It is useful to refer at this stage to the decision of Rajagopala Ayyangar, J. in Samudra Vijayam Chettiar v. Srinivasa Alwar 1956 (1) MLJ 276. In the case a mortgagor has put the mortgage in possession of a property under an usufructuary mortgage, but the mortgagee introduced a tenant on the property.

While observing that the liability of the mortgagee is to deliver his possession of the property but not merely such possession as is involved in a mere direction to the tenant to attorney to the mortgagor, His Lordship, however, held that when once the mortgagor has taken proceedings against the tenant put in by the mortgagee before the Rent Controller under the Madras Buildings (Lease and Rent Control_ Act on the basis of recognising the tenancy, he has elected his remedy and will be stopped from holding the mortgagee liable for delivery of possession or for masne profits. His Lordship further observed that the fact that the tenant in such case has refused to at torn would not make nay difference as it is the conduct of the mortgagor that matters and the attitude of the tenant is wholly irrelevant. Applying the above decision to the facts of this case, the employee having elected his remedy by approaching the Civil Court under Common Law for reinstatement and damages or compensation and having obtained a decree for damages, he is stopped from moving the Labour Court again under the Industrial Disputes Act claiming that he is a workman under the Industrial Disputes Act and that he is entitled for reinstatement with back wages. His contention that he acted under the advice of an Advocate to file a civil suit regarding the wrongful dismissal and he is a layman without any knowledge in law, he filed a pauper suit for reinstatement or alternatively for damages of Rs.3,00,000/- for the wrongful dismissal, even, if true, does not help the employee. He cannot approbate and reprobate."

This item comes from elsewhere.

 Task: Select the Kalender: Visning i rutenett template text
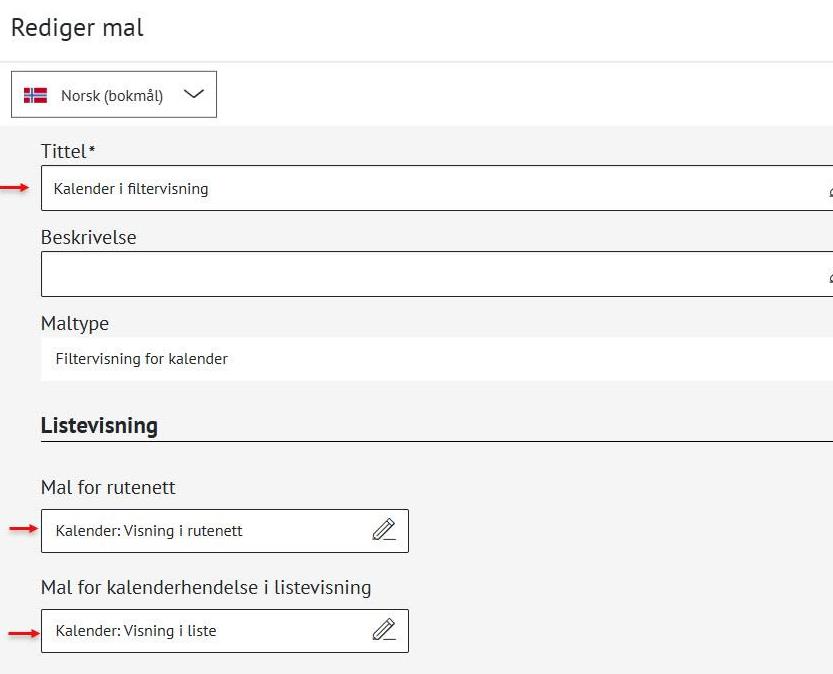[149, 531]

16. There is no quarrel about this proposition. Even I had the occasion to deal with the same issue in the case of Ramaswamy Palledar versus Secretary the Government of NCT of Delhi and another reported in 2000 (003)-CLR - 0858-Delhi and the case of Shri Khemchand versus Shri S.K. Sarwaria and another reported in 2000 (003)- LIC 2915 (Del) and while applying the 'doctrine of election' same view was expressed by me.

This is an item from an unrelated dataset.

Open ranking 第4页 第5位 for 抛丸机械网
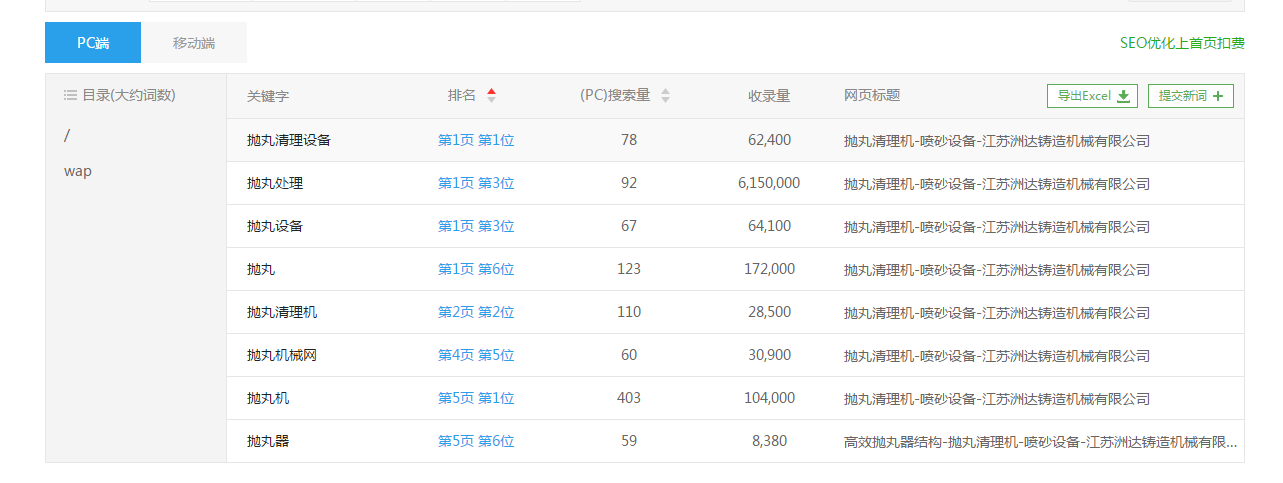1283x483 pixels. coord(476,356)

17. However, in the present case what is to be seen is as to whether such a plea is available to the petitioner. It would have been a different position had the civil suit been proceeded and decided on merits. That has not happened. On the contrary, the civil suit has been dismissed by this Court as not maintainable that too at the instance of the petitioner on the objection taken by the petitioner to the effect that such a Suit was not maintainable. The maintainability was also challenged on the ground that the proper remedy for the respondent was to raise industrial dispute which he had infact raised and in support of this plea not only the petitioner took the aid of the judgment in the case of Jitendra Nath Biswas versus (supra) and The Rajasthan State Road Transport Corporation and another etc. etc. (supra) but also of the Award rendered by the Labour Court. Once the Suit is dismissed as not maintainable accepting the contention of the petitioner itself as per which the respondent no.1 was to be relegated to them achinery provided under the Industrial Disputes Act, it does not lie in the mouth of the petitioner now to contend that the respondent no.1 having elected to file a Suit, he is barred from raising the industrial dispute. It is not disputed that the terminated employee, in whatever capacity he is engaged, has right to invoke one of the two remedies atleast. By taking such conflicting stands the petitioner cannot render the respondent no.1 remediless. Such an ingenuity on the part of the petitioner cannot be allowed. If this contention of the petitioner is accepted the effect of that would be to hold that reference under the Industrial Disputes Act was not maintainable as the respondent no.1 had filed civil suit. However, civil suit already stands dismissed on the ground that it is also not maintainable. The petitioner can not be allowed to create such a situation. It is stated at the cost of repetition that position would have been different had the civil suit been pending or decided on merits (See J.D. Khemchand versus S.K. Sarvaria reported in 2000 (33) LIC 2915 (Delhi). Therefore, having regard to the peculiar facts and circumstances of this case where the civil Suit of the respondent no.1 is dismissed as not maintainable after accepting the plea raised by the petitioner in this behalf, I am of the view that the respondent no.1 was not barred from raising industrial dispute.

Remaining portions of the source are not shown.